Re: Safer Linux Kernel Modules Using the D Programming Language
On 1/10/2023 10:49 PM, Siarhei Siamashka wrote: It's impractical to have this in the ISO standard, but surely not impossible. Various C compilers from different vendors implement bounds checking. See: * https://bellard.org/tcc/tcc-doc.html#Bounds This works by constructing a data structure of all the allocated memory, and then comparing a pointer dereference to see if it's pointing to valid data. It sounds like what valgrind does. It's very slow, and wouldn't be used in a shipped executable, like you wouldn't ship valgrind. It's vulnerable to memory corruption when your app gets tested with inputs that were never tested when this checking was turned on. * https://gcc.gnu.org/onlinedocs/gcc/Instrumentation-Options.html Adds a bunch of runtime checks you wouldn't want to ship an executable with them turned on. * https://clang.llvm.org/docs/AddressSanitizer.html Same problem. 2x slowdown, won't use it in shipped executable. * https://learn.microsoft.com/en-us/visualstudio/debugger/how-to-use-native-run-time-checks?view=vs-2022 Not really clear what this does.

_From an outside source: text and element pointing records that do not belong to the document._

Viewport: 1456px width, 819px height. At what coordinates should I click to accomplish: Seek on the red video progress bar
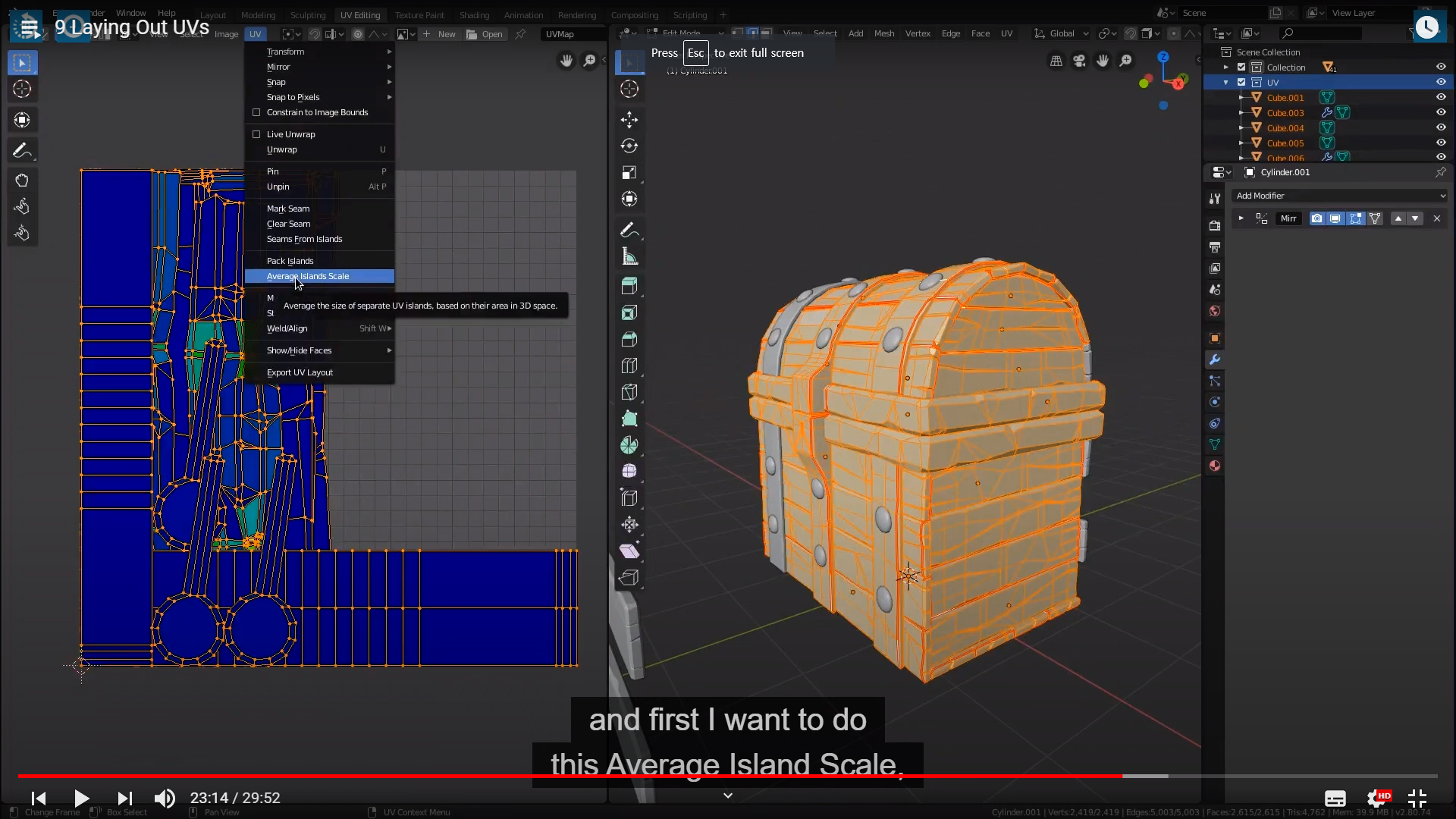[x=569, y=776]
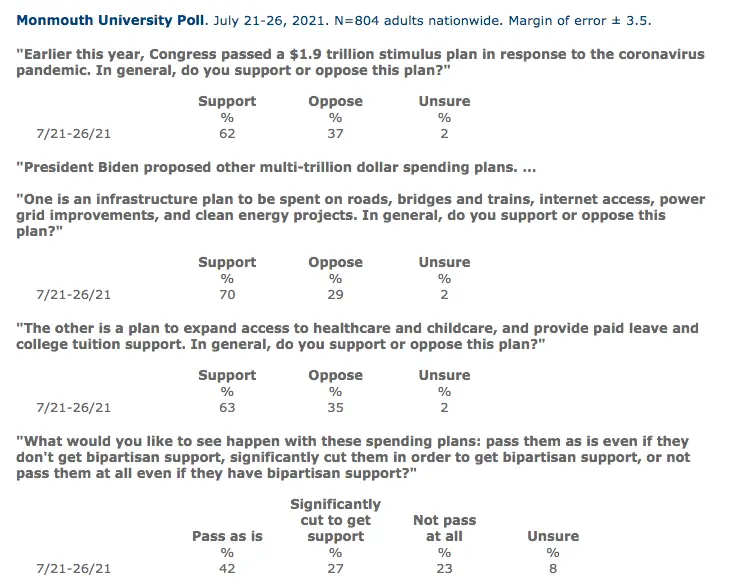Open the Monmouth University Poll link
The width and height of the screenshot is (742, 583).
(x=110, y=20)
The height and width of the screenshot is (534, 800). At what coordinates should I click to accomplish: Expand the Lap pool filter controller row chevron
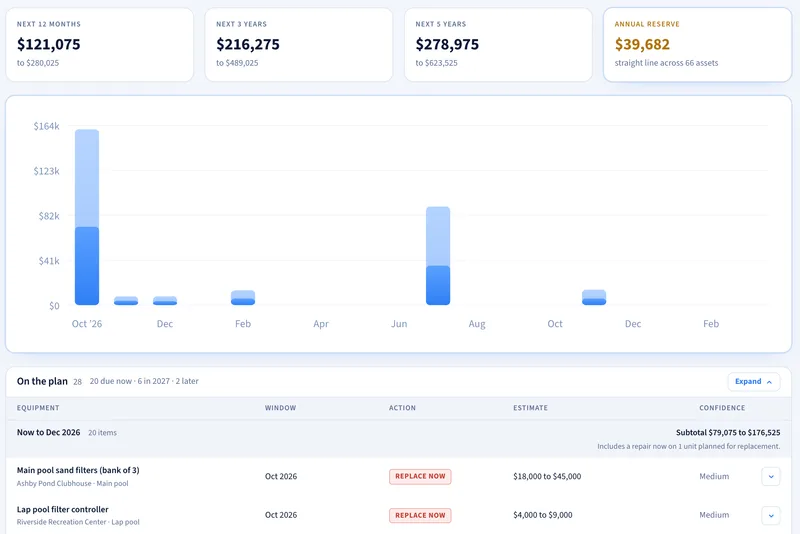click(x=770, y=515)
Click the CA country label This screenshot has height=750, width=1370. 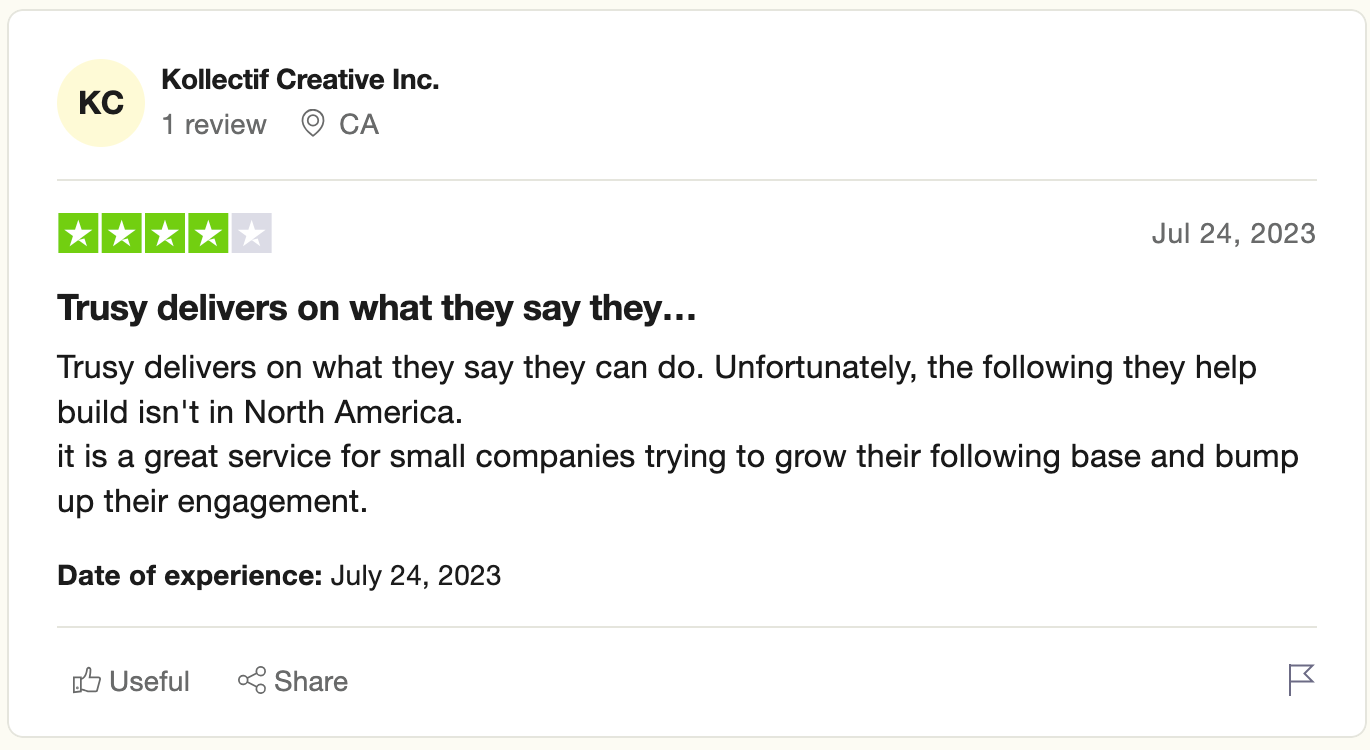[359, 124]
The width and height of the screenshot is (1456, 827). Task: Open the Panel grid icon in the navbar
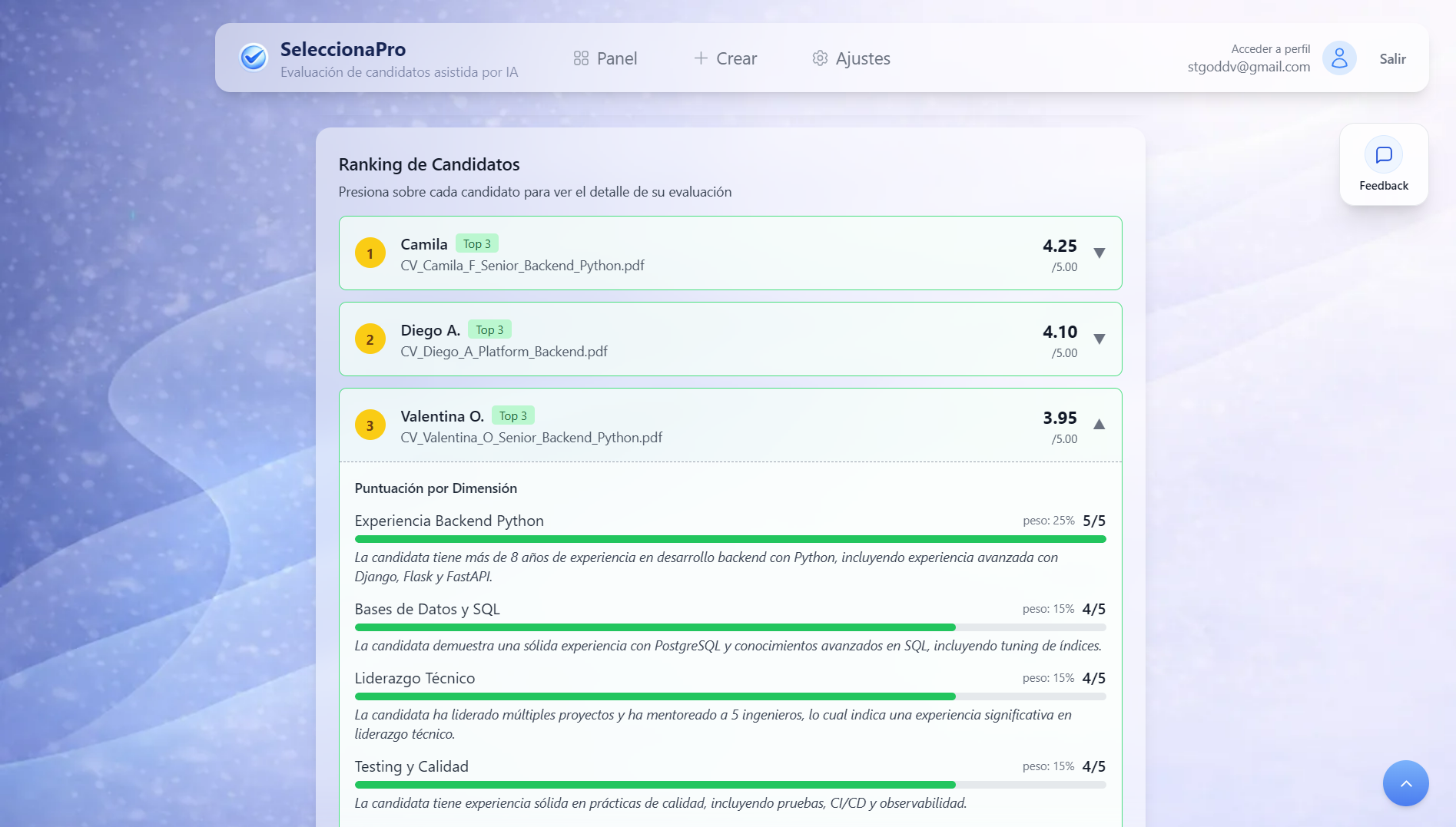(x=581, y=58)
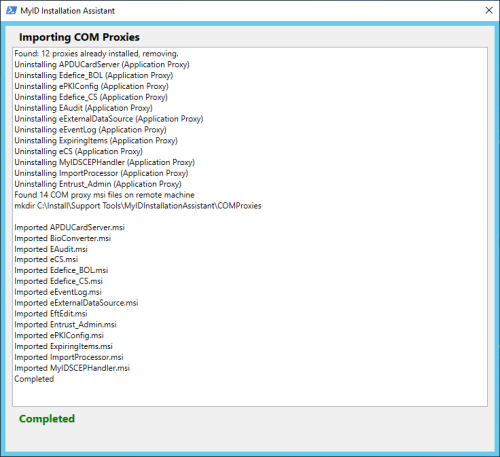
Task: Click the Found: 12 proxies already installed line
Action: pyautogui.click(x=96, y=54)
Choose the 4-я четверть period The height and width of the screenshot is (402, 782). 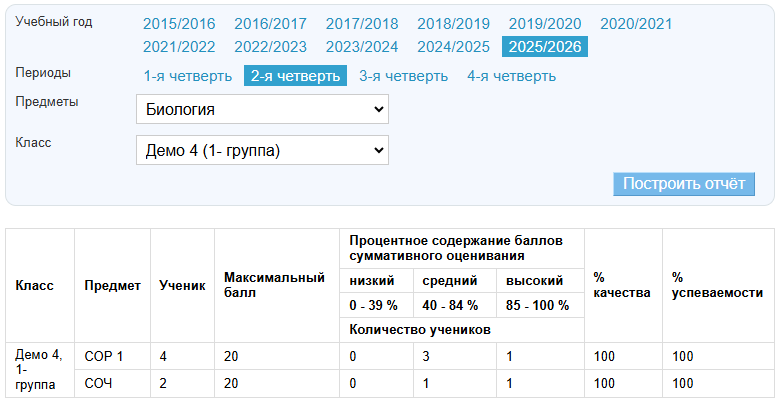tap(511, 76)
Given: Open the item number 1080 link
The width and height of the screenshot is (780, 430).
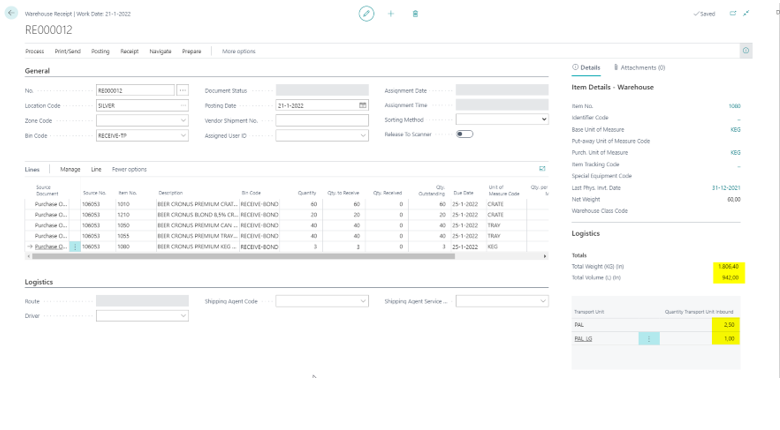Looking at the screenshot, I should tap(734, 106).
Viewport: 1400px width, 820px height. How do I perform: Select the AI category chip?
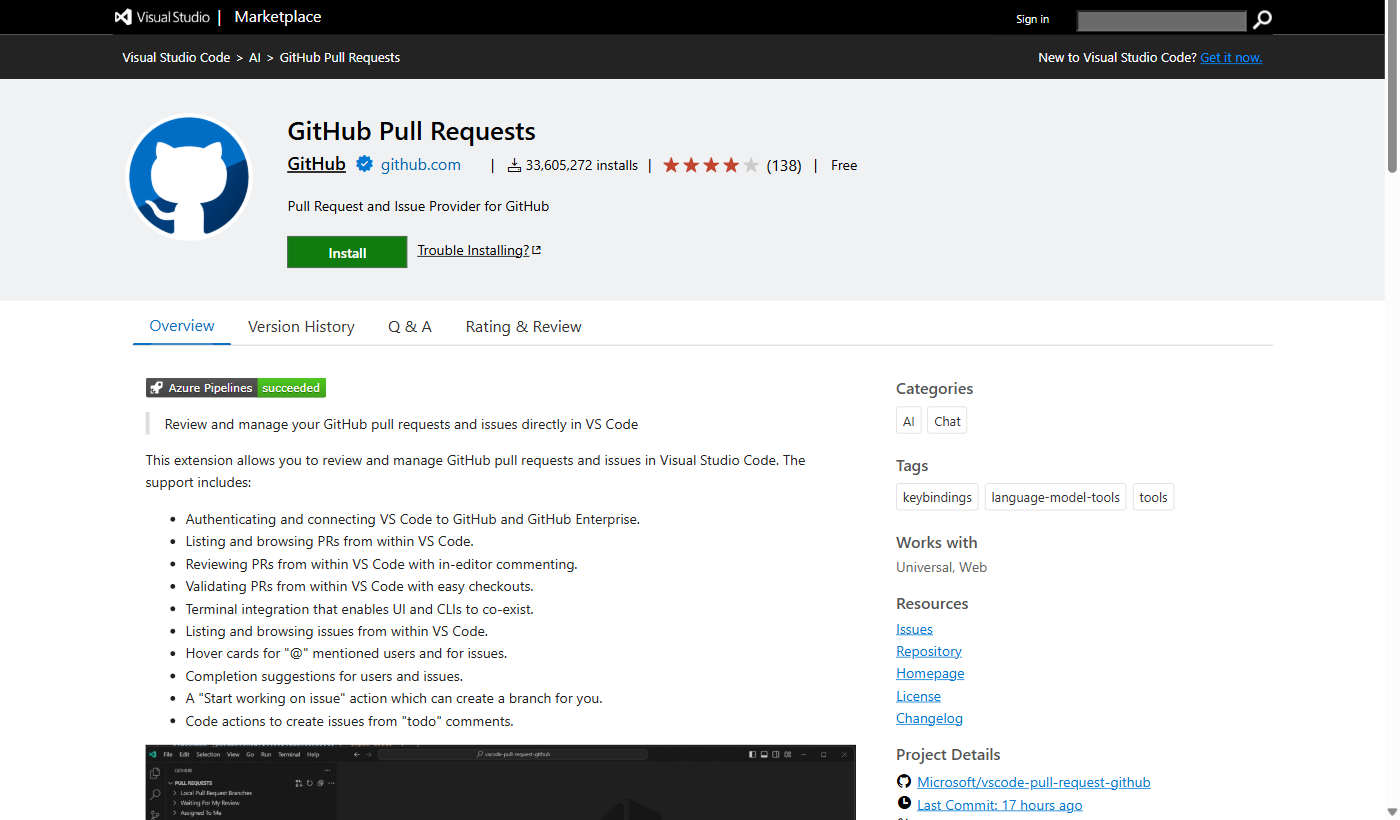[x=908, y=420]
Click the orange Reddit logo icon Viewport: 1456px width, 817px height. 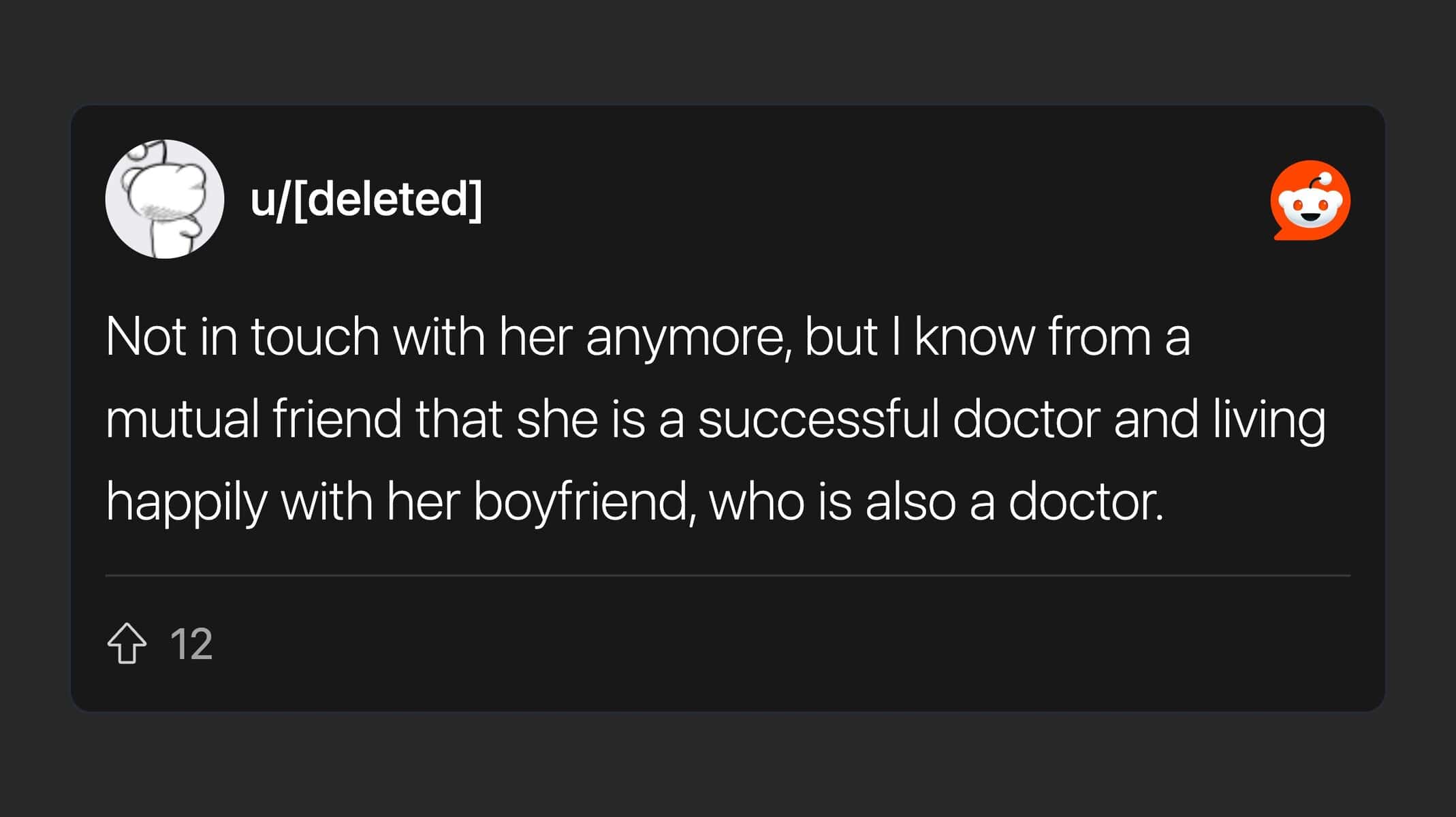[x=1310, y=200]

So your statement that "C has no mechanism to prevent them" just ignores reality and the existing C compilers. If you are comparing the lowest common denominator ISO C spec with the vendor specific DigitalMars D implementation, then this is not a honest apples-to-apples comparison. They all seem to have the same problem - they are only useful when the program is under test. When the program is shipped, they're not there. The Linux kernel is using GNU C compiler and recently switched from `-std=gnu89` to `-std=gnu11`. Bounds checking in the Linux kernel is done by https://docs.kernel.org/dev-tools/kfence.html or Being sampling based, this is not good enough. https://docs.kernel.org/dev-tools/kasan.html Another test-only tool. Please don't misunderstand me, these tools are good. But they have really nothing to do with the C language specification (which is completely unhelpful in resolving this issue), have too high overhead to be useful in a shipped product, and have not stopped C from having buffer overflows being the #1 bug in shipped software. I stand by the idea that C's semantics make it impossible. These tools are all things layered on top of C, and they certainly help, and I would use them if I was developing in C, but they simply do not solve the problem.